* [Task directions]: Give the data again in its entirety, exactly as provided.
Data Start Marker
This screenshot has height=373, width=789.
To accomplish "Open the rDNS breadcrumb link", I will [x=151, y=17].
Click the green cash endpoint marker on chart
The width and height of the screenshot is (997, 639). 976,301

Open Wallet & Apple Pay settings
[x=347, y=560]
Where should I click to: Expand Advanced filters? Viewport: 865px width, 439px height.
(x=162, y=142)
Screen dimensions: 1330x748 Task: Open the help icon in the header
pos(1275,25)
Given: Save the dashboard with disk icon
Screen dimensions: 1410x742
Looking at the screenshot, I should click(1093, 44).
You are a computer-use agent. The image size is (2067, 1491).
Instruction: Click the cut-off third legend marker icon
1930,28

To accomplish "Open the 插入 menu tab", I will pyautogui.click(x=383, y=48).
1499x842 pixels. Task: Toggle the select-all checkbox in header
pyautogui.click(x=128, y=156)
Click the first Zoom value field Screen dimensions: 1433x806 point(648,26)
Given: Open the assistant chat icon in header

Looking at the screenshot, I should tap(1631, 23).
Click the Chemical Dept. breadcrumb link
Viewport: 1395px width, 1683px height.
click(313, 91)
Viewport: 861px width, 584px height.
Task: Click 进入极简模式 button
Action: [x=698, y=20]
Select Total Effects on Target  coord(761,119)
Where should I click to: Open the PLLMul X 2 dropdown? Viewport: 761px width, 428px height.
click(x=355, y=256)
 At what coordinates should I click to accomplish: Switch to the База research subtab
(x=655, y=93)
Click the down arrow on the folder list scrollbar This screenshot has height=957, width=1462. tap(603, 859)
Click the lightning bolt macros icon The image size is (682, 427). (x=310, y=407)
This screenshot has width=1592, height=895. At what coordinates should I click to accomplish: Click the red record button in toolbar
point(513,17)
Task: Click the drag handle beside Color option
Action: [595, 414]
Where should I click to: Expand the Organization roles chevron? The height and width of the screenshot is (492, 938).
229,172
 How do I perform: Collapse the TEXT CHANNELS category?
Data End Marker
* [Written response]:
This screenshot has height=373, width=789.
To accomplish "Open the rDNS breadcrumb link", I will [x=151, y=17].
Click the green cash endpoint marker on chart
The width and height of the screenshot is (997, 639). 976,301

Open Wallet & Apple Pay settings
[x=347, y=560]
Where should I click to: Expand Advanced filters? Viewport: 865px width, 439px height.
(x=162, y=142)
Screen dimensions: 1330x748 Task: Open the help icon in the header
pos(1275,25)
Given: Save the dashboard with disk icon
Screen dimensions: 1410x742
Looking at the screenshot, I should click(1093, 44).
You are a computer-use agent. The image size is (2067, 1491).
Instruction: Click the cut-off third legend marker icon
1930,28

To accomplish "Open the 插入 menu tab", I will pyautogui.click(x=383, y=48).
1499x842 pixels. Task: Toggle the select-all checkbox in header
pyautogui.click(x=128, y=156)
Click the first Zoom value field Screen dimensions: 1433x806 point(648,26)
Given: Open the assistant chat icon in header

Looking at the screenshot, I should tap(1631, 23).
Click the Chemical Dept. breadcrumb link
Viewport: 1395px width, 1683px height.
click(313, 91)
Viewport: 861px width, 584px height.
Task: Click 进入极简模式 button
Action: [x=698, y=20]
Select Total Effects on Target  coord(761,119)
Where should I click to: Open the PLLMul X 2 dropdown? Viewport: 761px width, 428px height.
click(x=355, y=256)
 At what coordinates should I click to accomplish: Switch to the База research subtab
(x=655, y=93)
Click the down arrow on the folder list scrollbar This screenshot has height=957, width=1462. tap(603, 859)
Click the lightning bolt macros icon The image size is (682, 427). (x=310, y=407)
This screenshot has width=1592, height=895. At what coordinates should I click to accomplish: Click the red record button in toolbar
point(513,17)
Task: Click the drag handle beside Color option
Action: [595, 414]
Where should I click to: Expand the Organization roles chevron? The height and width of the screenshot is (492, 938).
229,172
 How do I perform: Collapse the TEXT CHANNELS category?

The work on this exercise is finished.